Restoration of cardiomyocyte functional properties by angiotensin II receptor blockade in diabetic rats

Recent evidence suggests that blockade of the renin-angiotensin system ameliorates diabetes-induced cardiac dysfunction, but the mechanisms involved in this process remain elusive. We investigated the effect of treatment with an angiotensin II receptor blocker, losartan, on the metabolic and electrophysiological properties of cardiomyocytes isolated from streptozotocin-induced diabetic (STZ) rats. Glucose uptake and electrophysiological properties were measured in ventricular cardiomyocytes from normoglycemic and STZ-induced diabetic rats given vehicle or 20 mg x kg(-1) x day(-1) losartan for 8 weeks. Insulin and beta-adrenergic stimulation failed to increase the glucose uptake rate in STZ cardiomyocytes, whereas the alpha-adrenergic effect persisted. Concurrently, a typical prolongation of action potential duration (APD) and a decrease of transient outward current (I(to)) were recorded in patch-clamped STZ myocytes. Treatment with losartan did not affect body weight or glycemia of diabetic or control animals. However, in losartan-treated STZ-induced diabetic rats, beta-adrenergic-mediated enhancement of glucose uptake was completely recovered.

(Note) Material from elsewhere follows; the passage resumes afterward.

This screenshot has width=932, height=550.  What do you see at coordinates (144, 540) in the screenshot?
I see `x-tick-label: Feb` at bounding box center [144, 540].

APD and I(to) were similar to those measured in losartan-treated control rats. A significant (P < 0.0001) correlation between metabolic and electrophysiological parameters was found in control, diabetic, and losartan-treated diabetic rats. Thus, angiotensin receptor blockade protects the heart from the development of cellular alterations typically associated with diabetes. These data suggest that angiotensin receptor blockers may represent a new therapeutic strategy for diabetic cardiomyopathy.